There was a cheeky glint in her eye.

He watched her as she covered her lips with another smear of pale gloss.

‘Okay, darling.’ He kissed her again, tasting the synthetic lipstick, and still desiring her. ‘God, you’re gorgeous.’

She smiled at him, but there was that look in her eyes. She was stepping back from him – he could feel it.

‘I’m just a girl,’ she told him. ‘Like any other.’

‘You will never be just any girl, Marnie. You are my shining star.’

‘Oh what a charmer you are, Lewis Bell.’ She gave his face a gentle slap. ‘You don’t know how lucky you are. Just to be a man. It’s so much easier for you.’

She linked her arm in his as they went down the stairs.

Out on the street, she opened up her umbrella and they huddled beneath it. He put his arm around her, squeezed her to his side. They walked in unison, around the puddles. They could be invincible. Not a couple, yet more together than most marriages ever were.

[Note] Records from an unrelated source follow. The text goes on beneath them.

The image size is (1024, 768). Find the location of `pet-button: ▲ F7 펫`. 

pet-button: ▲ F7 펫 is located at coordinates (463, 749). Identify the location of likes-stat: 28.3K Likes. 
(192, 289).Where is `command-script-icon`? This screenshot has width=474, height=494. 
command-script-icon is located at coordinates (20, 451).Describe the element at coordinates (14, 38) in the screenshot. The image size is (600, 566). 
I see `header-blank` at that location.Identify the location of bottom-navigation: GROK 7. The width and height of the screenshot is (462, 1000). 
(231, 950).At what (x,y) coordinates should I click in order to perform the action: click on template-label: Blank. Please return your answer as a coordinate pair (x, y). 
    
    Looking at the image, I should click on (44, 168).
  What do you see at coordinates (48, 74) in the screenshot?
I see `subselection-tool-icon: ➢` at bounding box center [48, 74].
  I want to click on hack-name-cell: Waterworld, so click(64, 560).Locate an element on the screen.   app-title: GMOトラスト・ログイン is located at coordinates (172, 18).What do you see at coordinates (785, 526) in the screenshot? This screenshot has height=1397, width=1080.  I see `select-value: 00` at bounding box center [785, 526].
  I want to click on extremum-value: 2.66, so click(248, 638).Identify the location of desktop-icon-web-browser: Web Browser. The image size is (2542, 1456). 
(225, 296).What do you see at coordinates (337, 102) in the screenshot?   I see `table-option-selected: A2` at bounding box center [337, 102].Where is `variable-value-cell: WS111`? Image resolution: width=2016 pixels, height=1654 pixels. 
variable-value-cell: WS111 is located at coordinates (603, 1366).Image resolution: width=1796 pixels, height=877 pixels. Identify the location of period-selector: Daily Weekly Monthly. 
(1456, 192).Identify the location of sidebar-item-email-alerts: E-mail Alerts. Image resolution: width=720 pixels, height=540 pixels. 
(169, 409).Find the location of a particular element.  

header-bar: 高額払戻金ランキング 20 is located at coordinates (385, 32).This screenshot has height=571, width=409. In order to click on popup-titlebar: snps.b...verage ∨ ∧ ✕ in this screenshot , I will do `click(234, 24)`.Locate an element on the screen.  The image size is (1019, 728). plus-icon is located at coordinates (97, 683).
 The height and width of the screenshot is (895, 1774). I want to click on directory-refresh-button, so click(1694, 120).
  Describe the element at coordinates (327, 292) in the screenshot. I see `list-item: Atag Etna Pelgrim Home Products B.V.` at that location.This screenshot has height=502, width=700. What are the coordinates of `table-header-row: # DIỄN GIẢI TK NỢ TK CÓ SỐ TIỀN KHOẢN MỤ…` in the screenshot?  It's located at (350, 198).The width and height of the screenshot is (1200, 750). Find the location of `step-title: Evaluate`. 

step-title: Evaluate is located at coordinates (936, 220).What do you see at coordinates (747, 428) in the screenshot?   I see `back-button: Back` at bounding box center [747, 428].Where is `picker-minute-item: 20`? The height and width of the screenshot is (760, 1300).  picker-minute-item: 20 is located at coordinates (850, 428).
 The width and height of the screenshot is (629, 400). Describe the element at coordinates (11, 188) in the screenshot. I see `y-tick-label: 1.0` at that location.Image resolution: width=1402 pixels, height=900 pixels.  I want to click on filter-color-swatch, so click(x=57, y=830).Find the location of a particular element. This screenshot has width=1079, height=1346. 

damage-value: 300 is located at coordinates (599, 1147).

‘Lewis, you will tell George about my design work today, won’t you?’

‘Of course I will.’

He meant every word.

‘You promise?’

Why couldn’t she trust him?

‘I have to be tactful. You know how old-fashioned George is . . .’

‘Sexist, you mean,’ she said, sounding glum.

She said nothing more for the whole ten-minute drive to Green Park. As she got out he leaned across, touched her arm.

‘Marnie?’

‘Yes.’ She turned to him.

‘I love you.’ He pulled her down and kissed her on the lips, but she was cold beneath his touch.

‘Trust me.’

‘Eventually the truth will come out, Lewis.’

She smiled yet it didn’t reach her eyes. He waited for her to tell him she loved him too, but instead she got out of the car, giving him a weak wave before stepping away.

He watched her walk across Piccadilly and down the steps into the Underground station, men turning to look at her as she went. There was no doubt about it, she was a stunning vision, her waist tiny, cinched in and belted in her green mackintosh, her russet hair like a crown upon her head. She was a jewel – something quite extraordinary in the dull London rain.